■ Directions for this task
Copy the lines below word for word, starting with the line that contains "Describe the element at coordinates (1069, 543)" and ending with the line that contains "coordinates (516, 764).", with both of those lines included.

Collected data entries
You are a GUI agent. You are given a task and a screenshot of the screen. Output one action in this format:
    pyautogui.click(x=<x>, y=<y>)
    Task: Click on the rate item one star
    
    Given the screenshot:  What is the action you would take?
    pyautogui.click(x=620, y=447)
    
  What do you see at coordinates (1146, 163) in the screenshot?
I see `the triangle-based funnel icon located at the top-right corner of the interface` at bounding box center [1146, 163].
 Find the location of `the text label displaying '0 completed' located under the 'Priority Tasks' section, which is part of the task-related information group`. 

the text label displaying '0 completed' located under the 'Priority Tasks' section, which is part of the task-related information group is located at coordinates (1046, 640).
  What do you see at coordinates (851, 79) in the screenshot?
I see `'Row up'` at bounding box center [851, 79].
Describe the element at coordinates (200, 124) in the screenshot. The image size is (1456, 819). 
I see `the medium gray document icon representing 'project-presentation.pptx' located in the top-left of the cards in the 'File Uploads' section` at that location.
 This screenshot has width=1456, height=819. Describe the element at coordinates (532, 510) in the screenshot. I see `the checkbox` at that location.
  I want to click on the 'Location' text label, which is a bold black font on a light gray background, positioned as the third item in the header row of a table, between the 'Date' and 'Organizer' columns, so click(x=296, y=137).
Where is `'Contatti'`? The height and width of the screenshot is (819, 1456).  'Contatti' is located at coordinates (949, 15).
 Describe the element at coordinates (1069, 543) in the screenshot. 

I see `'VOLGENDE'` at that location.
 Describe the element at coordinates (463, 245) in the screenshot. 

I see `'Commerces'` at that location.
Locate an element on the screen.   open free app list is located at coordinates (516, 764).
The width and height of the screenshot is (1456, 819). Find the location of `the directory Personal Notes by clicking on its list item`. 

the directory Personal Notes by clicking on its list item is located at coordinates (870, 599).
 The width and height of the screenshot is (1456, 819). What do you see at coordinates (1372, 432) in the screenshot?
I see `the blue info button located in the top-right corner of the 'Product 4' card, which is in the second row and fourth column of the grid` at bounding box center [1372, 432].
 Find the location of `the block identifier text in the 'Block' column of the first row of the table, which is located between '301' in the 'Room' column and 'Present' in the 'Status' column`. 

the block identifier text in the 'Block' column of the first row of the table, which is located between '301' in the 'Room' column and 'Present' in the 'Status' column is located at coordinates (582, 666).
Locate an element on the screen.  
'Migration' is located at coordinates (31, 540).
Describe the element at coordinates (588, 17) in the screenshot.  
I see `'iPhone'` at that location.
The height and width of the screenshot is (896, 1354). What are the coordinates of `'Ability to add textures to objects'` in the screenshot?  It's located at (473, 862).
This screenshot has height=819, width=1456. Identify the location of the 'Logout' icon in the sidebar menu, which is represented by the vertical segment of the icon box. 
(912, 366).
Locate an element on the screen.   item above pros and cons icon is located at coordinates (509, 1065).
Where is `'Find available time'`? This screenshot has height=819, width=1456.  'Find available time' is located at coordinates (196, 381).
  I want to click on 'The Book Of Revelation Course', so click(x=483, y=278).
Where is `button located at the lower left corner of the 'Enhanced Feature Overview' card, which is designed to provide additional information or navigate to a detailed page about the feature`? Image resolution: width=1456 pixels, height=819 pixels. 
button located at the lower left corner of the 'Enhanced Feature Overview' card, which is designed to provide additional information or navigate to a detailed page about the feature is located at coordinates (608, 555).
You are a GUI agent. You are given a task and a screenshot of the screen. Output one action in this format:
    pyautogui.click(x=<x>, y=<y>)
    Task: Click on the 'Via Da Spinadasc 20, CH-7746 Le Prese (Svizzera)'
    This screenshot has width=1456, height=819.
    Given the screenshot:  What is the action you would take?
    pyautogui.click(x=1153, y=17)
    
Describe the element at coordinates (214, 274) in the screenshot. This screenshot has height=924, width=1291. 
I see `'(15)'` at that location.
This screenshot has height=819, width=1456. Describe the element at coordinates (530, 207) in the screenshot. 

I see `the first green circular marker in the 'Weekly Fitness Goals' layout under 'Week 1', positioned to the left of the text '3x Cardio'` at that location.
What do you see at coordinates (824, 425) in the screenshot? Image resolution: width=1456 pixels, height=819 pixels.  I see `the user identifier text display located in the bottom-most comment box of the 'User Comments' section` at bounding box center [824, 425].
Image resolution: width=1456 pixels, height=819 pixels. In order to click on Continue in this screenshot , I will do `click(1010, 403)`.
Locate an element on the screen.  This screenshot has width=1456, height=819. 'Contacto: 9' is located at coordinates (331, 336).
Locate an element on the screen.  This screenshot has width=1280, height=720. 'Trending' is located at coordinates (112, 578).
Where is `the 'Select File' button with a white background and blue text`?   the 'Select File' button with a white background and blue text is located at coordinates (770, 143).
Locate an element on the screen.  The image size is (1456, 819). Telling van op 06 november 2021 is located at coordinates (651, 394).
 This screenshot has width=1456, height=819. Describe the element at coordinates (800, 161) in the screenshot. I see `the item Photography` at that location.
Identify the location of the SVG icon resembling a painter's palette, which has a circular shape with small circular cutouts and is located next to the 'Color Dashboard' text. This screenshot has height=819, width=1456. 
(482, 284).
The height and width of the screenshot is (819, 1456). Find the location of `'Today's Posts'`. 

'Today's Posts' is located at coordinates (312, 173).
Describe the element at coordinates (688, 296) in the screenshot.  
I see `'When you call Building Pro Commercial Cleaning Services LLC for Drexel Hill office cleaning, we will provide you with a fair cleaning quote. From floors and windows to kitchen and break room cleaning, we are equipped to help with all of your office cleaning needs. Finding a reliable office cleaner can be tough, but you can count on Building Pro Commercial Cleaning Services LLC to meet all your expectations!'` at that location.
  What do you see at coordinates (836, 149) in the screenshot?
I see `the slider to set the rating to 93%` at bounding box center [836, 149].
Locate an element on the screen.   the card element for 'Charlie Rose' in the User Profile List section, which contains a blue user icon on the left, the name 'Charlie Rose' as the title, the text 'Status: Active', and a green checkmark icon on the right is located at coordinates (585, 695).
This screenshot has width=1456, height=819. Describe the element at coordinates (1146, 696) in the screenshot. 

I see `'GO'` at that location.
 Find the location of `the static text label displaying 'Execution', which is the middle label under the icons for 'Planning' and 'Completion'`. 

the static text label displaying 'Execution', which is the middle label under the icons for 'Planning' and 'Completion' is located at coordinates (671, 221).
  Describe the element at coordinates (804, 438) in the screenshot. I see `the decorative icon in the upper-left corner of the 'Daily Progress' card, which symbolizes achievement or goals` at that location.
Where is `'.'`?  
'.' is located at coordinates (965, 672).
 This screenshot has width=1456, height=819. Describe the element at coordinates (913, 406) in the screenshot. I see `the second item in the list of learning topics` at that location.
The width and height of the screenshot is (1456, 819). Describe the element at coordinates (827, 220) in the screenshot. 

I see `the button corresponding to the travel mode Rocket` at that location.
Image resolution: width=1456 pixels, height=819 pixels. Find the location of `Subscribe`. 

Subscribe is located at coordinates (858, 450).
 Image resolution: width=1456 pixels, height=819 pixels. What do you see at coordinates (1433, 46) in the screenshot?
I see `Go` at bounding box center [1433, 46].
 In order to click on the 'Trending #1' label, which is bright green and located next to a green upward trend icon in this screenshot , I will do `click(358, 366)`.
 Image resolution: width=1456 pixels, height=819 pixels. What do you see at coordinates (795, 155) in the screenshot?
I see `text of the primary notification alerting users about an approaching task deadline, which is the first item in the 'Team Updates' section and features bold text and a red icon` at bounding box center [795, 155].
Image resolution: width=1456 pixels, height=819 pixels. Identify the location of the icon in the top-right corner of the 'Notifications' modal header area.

■ Response
 Describe the element at coordinates (1069, 543) in the screenshot. 

I see `'VOLGENDE'` at that location.
 Describe the element at coordinates (463, 245) in the screenshot. 

I see `'Commerces'` at that location.
Locate an element on the screen.   open free app list is located at coordinates (516, 764).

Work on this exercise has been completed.